Saved data entries
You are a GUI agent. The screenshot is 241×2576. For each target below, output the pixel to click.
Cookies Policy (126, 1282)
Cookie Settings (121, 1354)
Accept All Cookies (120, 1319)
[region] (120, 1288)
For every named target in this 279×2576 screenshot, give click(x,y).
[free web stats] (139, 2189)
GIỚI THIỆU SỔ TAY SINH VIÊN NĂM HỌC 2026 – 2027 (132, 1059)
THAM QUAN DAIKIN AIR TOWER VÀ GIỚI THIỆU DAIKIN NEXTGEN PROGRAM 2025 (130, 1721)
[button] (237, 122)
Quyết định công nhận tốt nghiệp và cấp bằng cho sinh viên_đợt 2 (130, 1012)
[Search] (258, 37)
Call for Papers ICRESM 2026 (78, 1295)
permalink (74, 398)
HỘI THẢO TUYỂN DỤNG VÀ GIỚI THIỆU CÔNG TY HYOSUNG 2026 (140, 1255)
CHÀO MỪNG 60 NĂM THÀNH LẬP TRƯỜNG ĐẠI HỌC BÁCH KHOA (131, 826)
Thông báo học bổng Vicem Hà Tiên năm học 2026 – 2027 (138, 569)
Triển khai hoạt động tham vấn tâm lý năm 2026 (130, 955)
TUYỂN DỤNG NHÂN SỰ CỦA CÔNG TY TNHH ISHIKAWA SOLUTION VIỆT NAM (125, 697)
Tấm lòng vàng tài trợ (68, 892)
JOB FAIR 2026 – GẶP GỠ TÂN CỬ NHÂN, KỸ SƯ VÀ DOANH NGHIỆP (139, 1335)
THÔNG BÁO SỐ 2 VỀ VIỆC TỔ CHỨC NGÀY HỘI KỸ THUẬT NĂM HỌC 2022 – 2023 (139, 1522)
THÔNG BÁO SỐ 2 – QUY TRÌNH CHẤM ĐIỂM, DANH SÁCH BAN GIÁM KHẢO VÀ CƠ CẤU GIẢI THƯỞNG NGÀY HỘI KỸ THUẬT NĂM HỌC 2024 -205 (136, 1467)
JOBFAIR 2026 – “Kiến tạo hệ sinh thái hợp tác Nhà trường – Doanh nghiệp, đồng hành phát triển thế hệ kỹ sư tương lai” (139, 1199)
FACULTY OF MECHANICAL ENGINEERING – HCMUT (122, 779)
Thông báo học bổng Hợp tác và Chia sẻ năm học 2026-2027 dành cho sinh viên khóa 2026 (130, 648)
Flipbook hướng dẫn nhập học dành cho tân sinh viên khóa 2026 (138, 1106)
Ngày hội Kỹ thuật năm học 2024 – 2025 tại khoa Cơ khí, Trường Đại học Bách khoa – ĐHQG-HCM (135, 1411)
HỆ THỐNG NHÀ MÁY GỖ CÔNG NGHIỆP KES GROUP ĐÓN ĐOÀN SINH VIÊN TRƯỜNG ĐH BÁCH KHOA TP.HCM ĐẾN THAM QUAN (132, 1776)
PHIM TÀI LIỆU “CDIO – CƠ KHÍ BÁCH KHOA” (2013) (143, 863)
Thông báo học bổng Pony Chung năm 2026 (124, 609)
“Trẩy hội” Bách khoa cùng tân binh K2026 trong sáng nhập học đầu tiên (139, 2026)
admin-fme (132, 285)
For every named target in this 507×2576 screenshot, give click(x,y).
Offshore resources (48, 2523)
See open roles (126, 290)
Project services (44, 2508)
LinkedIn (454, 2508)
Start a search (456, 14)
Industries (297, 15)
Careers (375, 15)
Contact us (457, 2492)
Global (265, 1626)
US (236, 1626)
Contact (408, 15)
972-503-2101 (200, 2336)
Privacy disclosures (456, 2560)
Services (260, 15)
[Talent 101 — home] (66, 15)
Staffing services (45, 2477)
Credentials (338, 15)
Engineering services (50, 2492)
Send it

▶ [What to produce]: In the records above, find each line with the word "this" and copy it.

▶ [Task answer]:
For every named target in this 279×2576 screenshot, give click(x,y).
For every named target in this 507×2576 screenshot, give click(x,y).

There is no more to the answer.